### Was zu tun ist
Schreib aus dem Text über Perons Regierungspolitik unten die Stelle zwischen „Seine Regierungspolitik war“ und „Politik zu betreiben.“ genau ab, beide eingeschlossen.

### Ausgewählte Textstelle
=-=-=-=-=

Seine Regierungspolitik war eine Mischung aus Elementen eines auf Argentinien abgestimmten Faschismus, den er mit dem traditionellen Caudillismus verknüpfte. Vor allem hielt er am „Dritten Weg“ zwischen Kommunismus und Kapitalismus fest, der auch von der katholischen Kirche bevorzugt worden war, aber in Europa durch die faschistische Vereinnahmung und dessen Scheitern unverdienterweise diskreditiert war, daß er sich davon bis heute nicht mehr erholen konnte. Sein sozialpolitischer Kurs nach innen und seine Distanz gegenüber den USA nach außen brachten Peron 1951 die Wiederwahl mit 61 Prozent der Stimmen, führten jedoch zu wachsenden Spannungen mit den Wirtschaftsliberalen, den Großgrundbesitzern, aber auch mit der katholischen Kirche. Sie warfen dem General vor, es nicht so zu nennen, aber faktisch eine sozialistische Politik zu betreiben.

=-=-=-=-=

### Gegebenes Material
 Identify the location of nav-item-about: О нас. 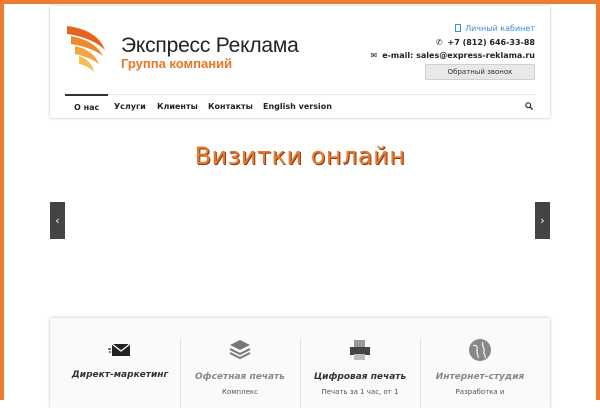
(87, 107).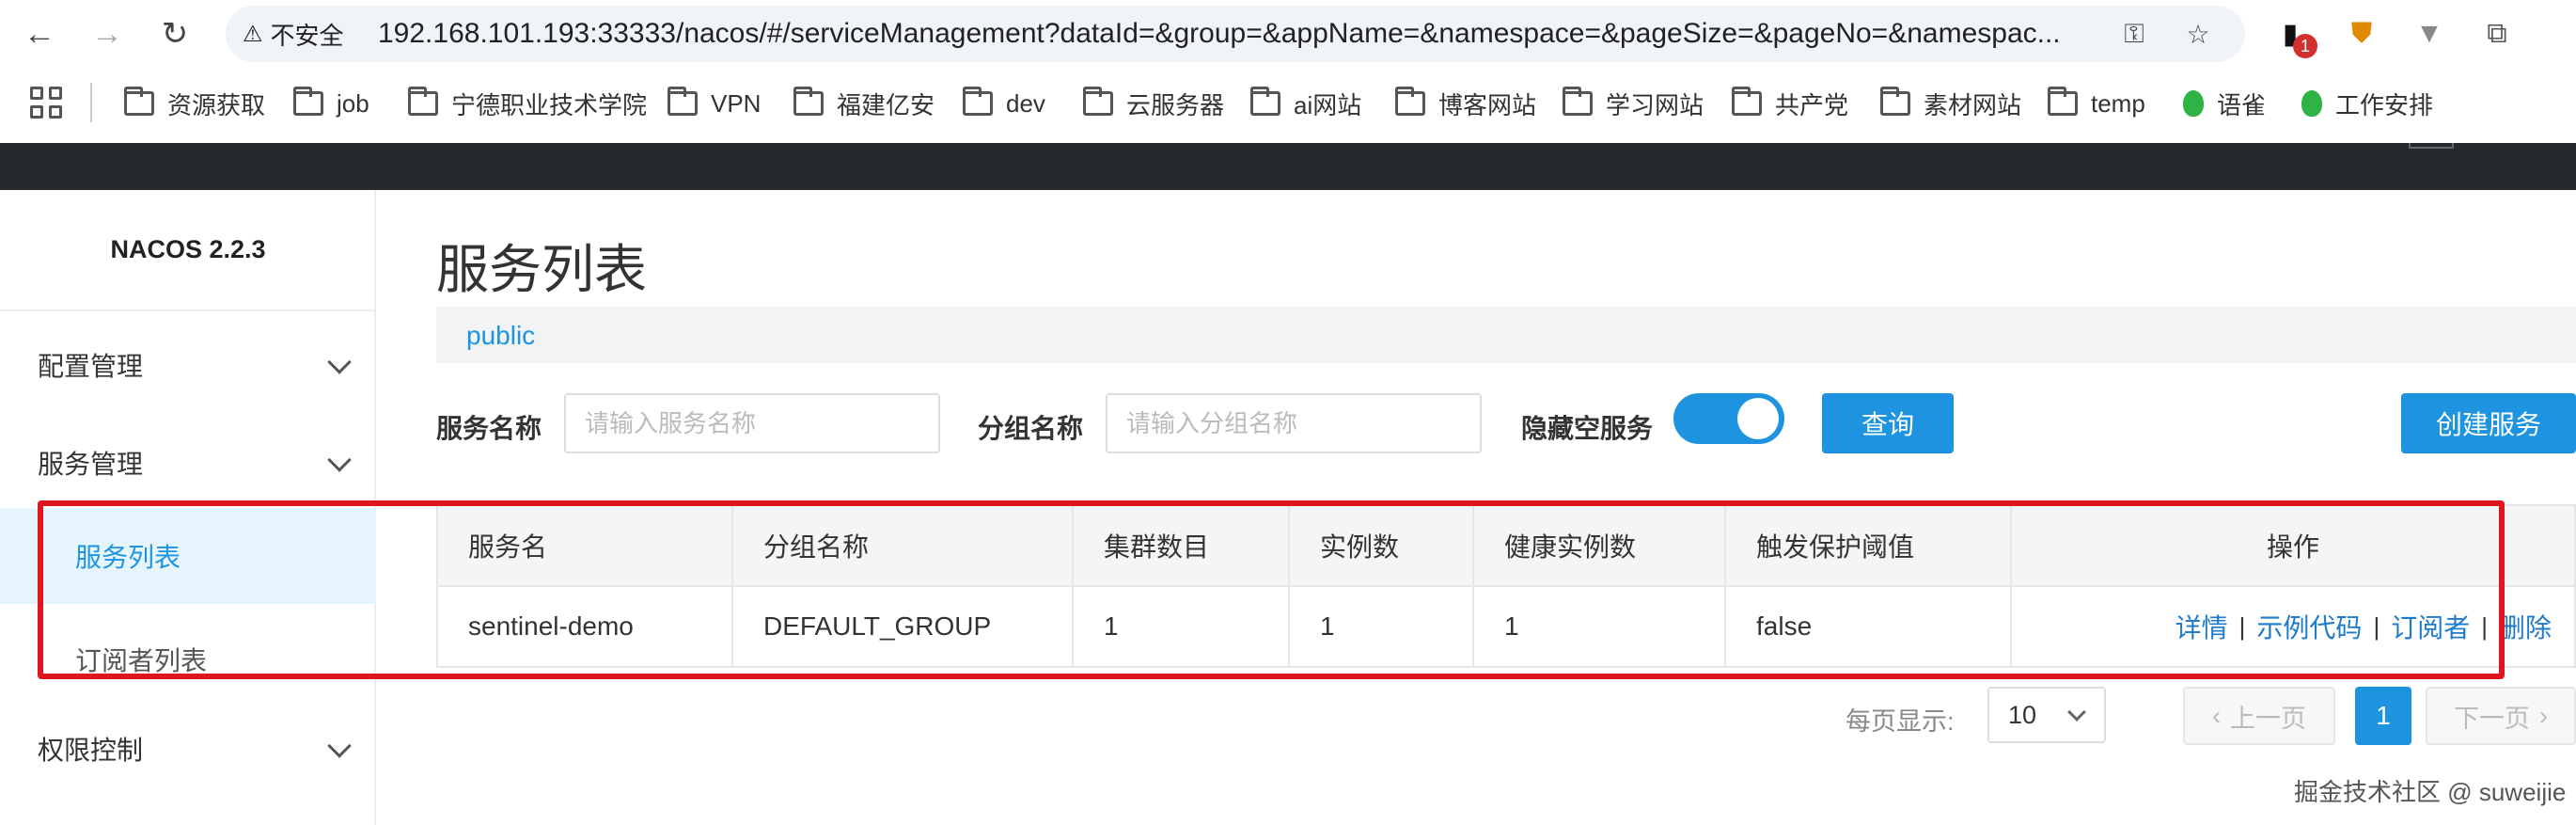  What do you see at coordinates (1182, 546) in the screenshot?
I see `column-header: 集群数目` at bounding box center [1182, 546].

=-=-=-=-=

### Deine Antwort
Seine Regierungspolitik war eine Mischung aus Elementen eines auf Argentinien abgestimmten Faschismus, den er mit dem traditionellen Caudillismus verknüpfte. Vor allem hielt er am „Dritten Weg“ zwischen Kommunismus und Kapitalismus fest, der auch von der katholischen Kirche bevorzugt worden war, aber in Europa durch die faschistische Vereinnahmung und dessen Scheitern unverdienterweise diskreditiert war, daß er sich davon bis heute nicht mehr erholen konnte. Sein sozialpolitischer Kurs nach innen und seine Distanz gegenüber den USA nach außen brachten Peron 1951 die Wiederwahl mit 61 Prozent der Stimmen, führten jedoch zu wachsenden Spannungen mit den Wirtschaftsliberalen, den Großgrundbesitzern, aber auch mit der katholischen Kirche. Sie warfen dem General vor, es nicht so zu nennen, aber faktisch eine sozialistische Politik zu betreiben.